--- PASSAGE FOR REVIEW Enclosed Below ---

A note on school communication: Schools are receiving new guidance regularly. The information they have today may be updated next week. Try to get information from official school channels rather than parent WhatsApp groups, which, through no fault of anyone’s, tend to mix confirmed information with speculation.
What Students Should Actually Do Right Now
Stop. Breathe. Then do these things.
Don’t abandon your revision. This is the instinct a lot of students have when they hear exams are cancelled, and it’s the wrong one. Understanding your subjects still matters, both for the integrity of your portfolio and for your ability to perform in whatever comes next, whether that’s sixth form, university, or further study. The knowledge doesn’t stop being useful just because there’s no exam paper.
Finish your coursework. Any outstanding coursework, internal assessments, or project work should be completed and submitted to the best of your ability. This is now front and centre in terms of how your grade gets determined. Don’t rush it and don’t cut corners.

--- End of Enclosed PASSAGE FOR REVIEW ---
--- EXTRACTED RECORDS Enclosed Below ---

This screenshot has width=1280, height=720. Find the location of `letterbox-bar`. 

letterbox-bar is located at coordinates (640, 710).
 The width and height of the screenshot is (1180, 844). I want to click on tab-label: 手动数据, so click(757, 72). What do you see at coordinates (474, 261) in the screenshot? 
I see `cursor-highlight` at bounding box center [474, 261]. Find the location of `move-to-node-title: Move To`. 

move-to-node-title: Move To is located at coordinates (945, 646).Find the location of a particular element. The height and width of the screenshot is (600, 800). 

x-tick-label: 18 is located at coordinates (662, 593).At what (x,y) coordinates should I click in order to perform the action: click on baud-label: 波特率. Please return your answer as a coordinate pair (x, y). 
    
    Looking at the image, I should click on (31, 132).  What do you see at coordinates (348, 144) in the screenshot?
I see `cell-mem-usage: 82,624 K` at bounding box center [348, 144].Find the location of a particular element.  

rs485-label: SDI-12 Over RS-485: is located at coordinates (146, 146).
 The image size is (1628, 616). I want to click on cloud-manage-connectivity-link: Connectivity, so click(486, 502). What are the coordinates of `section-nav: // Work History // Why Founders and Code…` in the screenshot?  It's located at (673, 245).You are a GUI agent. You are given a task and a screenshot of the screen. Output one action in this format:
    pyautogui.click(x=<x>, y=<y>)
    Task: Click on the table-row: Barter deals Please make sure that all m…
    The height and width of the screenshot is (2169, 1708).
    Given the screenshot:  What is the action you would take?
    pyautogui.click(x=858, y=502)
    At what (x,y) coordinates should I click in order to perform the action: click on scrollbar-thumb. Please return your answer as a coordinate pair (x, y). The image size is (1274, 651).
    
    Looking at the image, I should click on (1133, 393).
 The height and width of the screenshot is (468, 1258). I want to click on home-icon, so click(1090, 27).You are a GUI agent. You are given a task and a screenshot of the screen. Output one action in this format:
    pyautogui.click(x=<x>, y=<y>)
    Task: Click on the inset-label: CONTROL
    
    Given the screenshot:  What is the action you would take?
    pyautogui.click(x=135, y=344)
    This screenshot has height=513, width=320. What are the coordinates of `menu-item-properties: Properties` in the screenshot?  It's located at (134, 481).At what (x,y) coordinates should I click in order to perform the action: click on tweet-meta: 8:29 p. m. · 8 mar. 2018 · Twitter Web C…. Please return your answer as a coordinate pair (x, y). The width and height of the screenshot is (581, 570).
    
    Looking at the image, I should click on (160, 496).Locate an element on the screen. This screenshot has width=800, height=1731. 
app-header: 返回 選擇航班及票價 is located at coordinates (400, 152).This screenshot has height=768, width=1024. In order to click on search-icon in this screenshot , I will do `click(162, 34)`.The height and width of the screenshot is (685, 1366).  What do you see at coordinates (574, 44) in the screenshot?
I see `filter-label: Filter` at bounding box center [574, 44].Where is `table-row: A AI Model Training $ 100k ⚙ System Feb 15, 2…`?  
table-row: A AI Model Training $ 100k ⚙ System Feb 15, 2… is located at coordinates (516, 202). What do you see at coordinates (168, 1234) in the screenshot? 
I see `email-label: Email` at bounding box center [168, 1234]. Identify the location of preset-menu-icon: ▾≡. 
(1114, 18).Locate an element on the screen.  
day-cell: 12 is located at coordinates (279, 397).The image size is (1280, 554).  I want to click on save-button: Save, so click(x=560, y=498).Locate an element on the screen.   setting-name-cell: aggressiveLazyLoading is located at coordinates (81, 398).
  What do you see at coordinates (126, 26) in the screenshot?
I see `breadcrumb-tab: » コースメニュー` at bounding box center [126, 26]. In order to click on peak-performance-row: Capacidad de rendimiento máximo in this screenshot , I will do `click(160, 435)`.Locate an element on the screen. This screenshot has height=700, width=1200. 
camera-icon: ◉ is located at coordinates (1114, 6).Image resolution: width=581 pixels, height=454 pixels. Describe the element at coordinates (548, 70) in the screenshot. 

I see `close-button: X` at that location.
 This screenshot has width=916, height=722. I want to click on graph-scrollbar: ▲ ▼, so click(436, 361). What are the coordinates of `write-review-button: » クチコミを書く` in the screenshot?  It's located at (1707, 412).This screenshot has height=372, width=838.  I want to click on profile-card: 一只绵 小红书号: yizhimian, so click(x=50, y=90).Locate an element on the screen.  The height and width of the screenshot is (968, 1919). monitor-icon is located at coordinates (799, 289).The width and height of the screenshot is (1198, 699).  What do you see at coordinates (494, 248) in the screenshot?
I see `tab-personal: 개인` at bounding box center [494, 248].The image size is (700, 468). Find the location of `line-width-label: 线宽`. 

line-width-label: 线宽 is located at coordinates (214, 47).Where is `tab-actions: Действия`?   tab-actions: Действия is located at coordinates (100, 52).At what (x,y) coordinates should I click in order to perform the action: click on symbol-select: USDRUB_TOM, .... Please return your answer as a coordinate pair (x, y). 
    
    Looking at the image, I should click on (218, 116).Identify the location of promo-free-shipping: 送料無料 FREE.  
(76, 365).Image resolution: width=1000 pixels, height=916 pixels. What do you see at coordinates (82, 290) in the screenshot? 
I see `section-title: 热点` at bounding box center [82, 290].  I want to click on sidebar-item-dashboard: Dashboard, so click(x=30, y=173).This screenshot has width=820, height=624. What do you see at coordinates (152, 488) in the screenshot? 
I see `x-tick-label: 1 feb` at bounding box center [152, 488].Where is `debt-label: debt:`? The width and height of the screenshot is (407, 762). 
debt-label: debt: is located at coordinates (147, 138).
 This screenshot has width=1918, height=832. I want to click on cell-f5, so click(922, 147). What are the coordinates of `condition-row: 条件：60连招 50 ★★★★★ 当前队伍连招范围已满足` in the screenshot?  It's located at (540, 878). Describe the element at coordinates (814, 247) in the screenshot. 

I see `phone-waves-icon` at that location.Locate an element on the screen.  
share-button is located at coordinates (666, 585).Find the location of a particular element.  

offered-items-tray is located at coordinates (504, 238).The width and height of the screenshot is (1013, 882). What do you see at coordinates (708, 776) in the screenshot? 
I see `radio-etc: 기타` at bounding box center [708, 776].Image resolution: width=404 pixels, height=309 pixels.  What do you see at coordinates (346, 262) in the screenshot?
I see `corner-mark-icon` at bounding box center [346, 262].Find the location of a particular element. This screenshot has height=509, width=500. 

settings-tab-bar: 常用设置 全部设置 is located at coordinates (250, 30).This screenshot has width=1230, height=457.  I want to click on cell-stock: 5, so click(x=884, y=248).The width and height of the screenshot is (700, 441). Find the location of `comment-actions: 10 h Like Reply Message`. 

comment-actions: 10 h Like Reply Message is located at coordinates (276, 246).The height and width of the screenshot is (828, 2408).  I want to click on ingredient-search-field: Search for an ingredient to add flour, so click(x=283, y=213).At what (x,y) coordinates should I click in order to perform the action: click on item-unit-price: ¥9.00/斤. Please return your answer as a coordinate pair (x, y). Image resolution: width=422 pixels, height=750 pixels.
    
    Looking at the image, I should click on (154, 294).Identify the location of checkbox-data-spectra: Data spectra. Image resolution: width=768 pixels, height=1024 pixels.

--- End of Enclosed EXTRACTED RECORDS ---

* _TASK REQUIREMENTS_:
[1] Copy everything in the advice on cancelled exams from "Don’t abandon your" down to "don’t cut corners.".
[2] Using the advice on cancelled exams, say whether each statement agrees with it, answering yes or no and quoting the deciding words: (a) it recommends relying on parent WhatsApp groups over official school channels; (b) it tells students to keep revising despite the cancellation; (c) it suggests rushing coursework to get it submitted.

* _EXERCISE ANSWERS_:
[1]
Don’t abandon your revision. This is the instinct a lot of students have when they hear exams are cancelled, and it’s the wrong one. Understanding your subjects still matters, both for the integrity of your portfolio and for your ability to perform in whatever comes next, whether that’s sixth form, university, or further study. The knowledge doesn’t stop being useful just because there’s no exam paper.
Finish your coursework. Any outstanding coursework, internal assessments, or project work should be completed and submitted to the best of your ability. This is now front and centre in terms of how your grade gets determined. Don’t rush it and don’t cut corners.

[2]
(a) No: "Try to get information from official school channels rather than parent WhatsApp groups"
(b) Yes: "Don’t abandon your revision."
(c) No: "Don’t rush it and don’t cut corners."